USD/JPY Investment Implications

For traders, policy divergence remains the key driver of USD/JPY’s moves.

  • Short-term strategies: Buying on dips could remain viable while 151 holds as support. Monitor Tokyo’s rhetoric closely.
  • Medium-term positioning: Flexibility is essential - any surprise from the BoJ could trigger a sharp reversal.
  • Cross-market spillover: The yen carry trade is influencing equities, bonds, and commodity CFDs, reflecting the reach of Japan’s liquidity.

To calculate position sizing, margin requirements, or potential profit outcomes, use our forex trading calculator.

Unless Japan tightens policy soon, 2025 could mark the full revival of the global yen carry trade - extending a cycle of easy money and currency volatility.

Disclaimer:

The performance figures quoted are not a guarantee of future performance.

FAQs

How does the yen carry trade affect global markets?

The yen carry trade influences far more than just forex markets. When traders borrow yen and invest globally, it increases liquidity and risk appetite across stocks, bonds, and commodities. This can amplify rallies in risk assets but also heighten the chance of sharp corrections if sentiment shifts.

When the BoJ tightens or global volatility spikes, traders often unwind these positions quickly - leading to sudden capital flows out of emerging markets and into safer assets. This chain reaction makes the yen carry trade a key driver of global market stability.

For a deeper look at managing volatility, see our guide to market volatility.

What could reverse the trend in USD/JPY?

A hawkish BoJ surprise, joint intervention, or a shift in global sentiment could lift the yen. A decisive move from the BoJ - even a modest rate increase - could quickly unwind speculative positions. Until then, policy divergence continues to favour a stronger dollar and a weaker yen.

How does the U.S. dollar affect the carry trade?

The dollar’s resilience keeps the carry trade profitable. Even with anticipated Fed rate cuts, U.S. yields remain well above Japan’s. Moreover, in times of global uncertainty, the dollar’s safe-haven status reinforces demand, making it the preferred counterpart to yen-funded positions.

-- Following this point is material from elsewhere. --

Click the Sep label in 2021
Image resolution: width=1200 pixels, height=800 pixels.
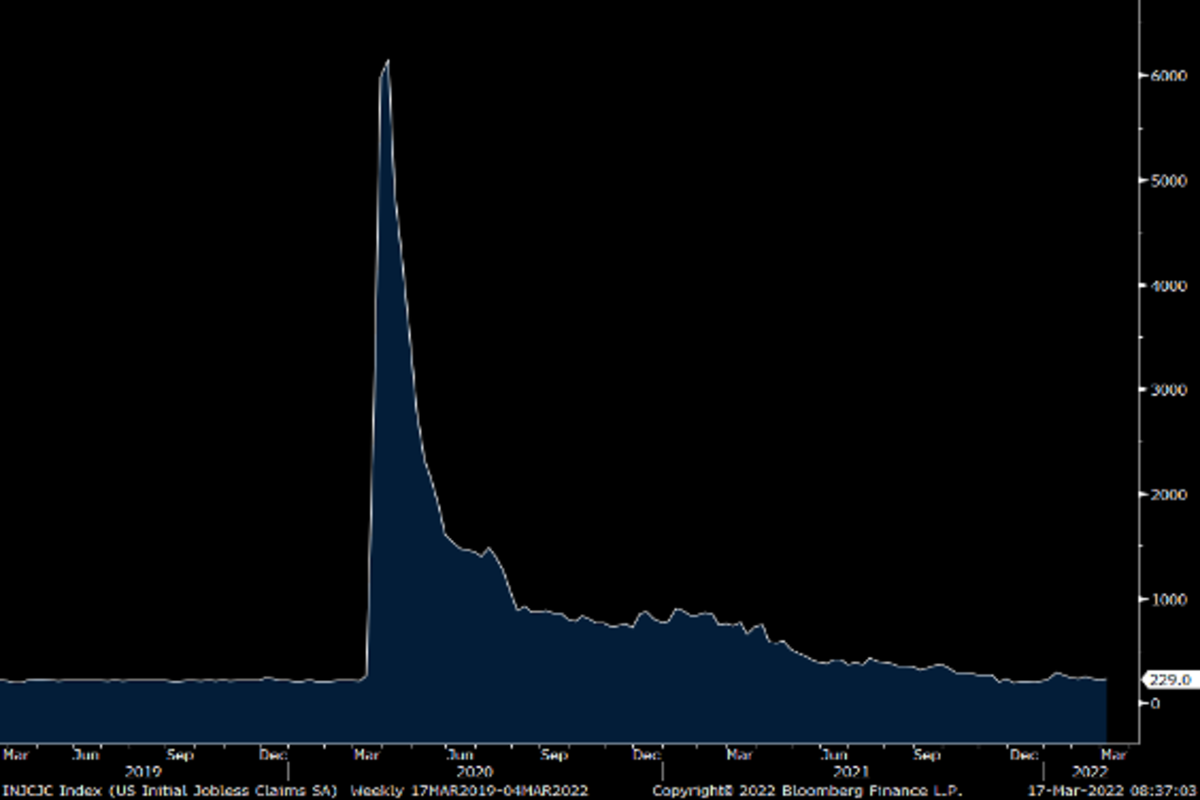927,755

Could Japan intervene to stop the yen’s fall?

Tokyo could step in through direct FX intervention, but such actions often have limited impact unless accompanied by BoJ policy support. The government has already issued warnings, but traders remain unconvinced. If USD/JPY surpasses 155, intervention becomes more likely - though history suggests the effect may be temporary.

What is the carry trade, and why does it matter now?

The carry trade involves borrowing in a low-yielding currency like the yen to invest in assets that offer higher returns. As Japan maintains near-zero rates and global markets rally, investors are reviving this strategy. Its return matters because it increases speculative flows, keeps the yen under pressure, and can amplify volatility when sentiment turns.

What could trigger the yen carry trade?

The latest yen carry trade could be triggered by Japan’s pro-stimulus fiscal policies and the BoJ’s ultra-loose monetary stance. After Sanae Takaichi’s election, expectations of higher public spending and delayed rate hikes made borrowing yen cheap while global markets rallied.

This policy divergence and widening yield gap between Japan and the U.S. created ideal conditions for traders to fund leveraged positions in higher-yielding assets.

What caused Japanese yen to weaken?

The yen is falling because Japan’s new government is prioritising growth through fiscal expansion, while the BoJ remains hesitant to raise interest rates. This mix encourages capital outflows, with traders borrowing yen to invest in higher-yield markets. Global risk appetite has also surged, further eroding the yen’s safe-haven appeal.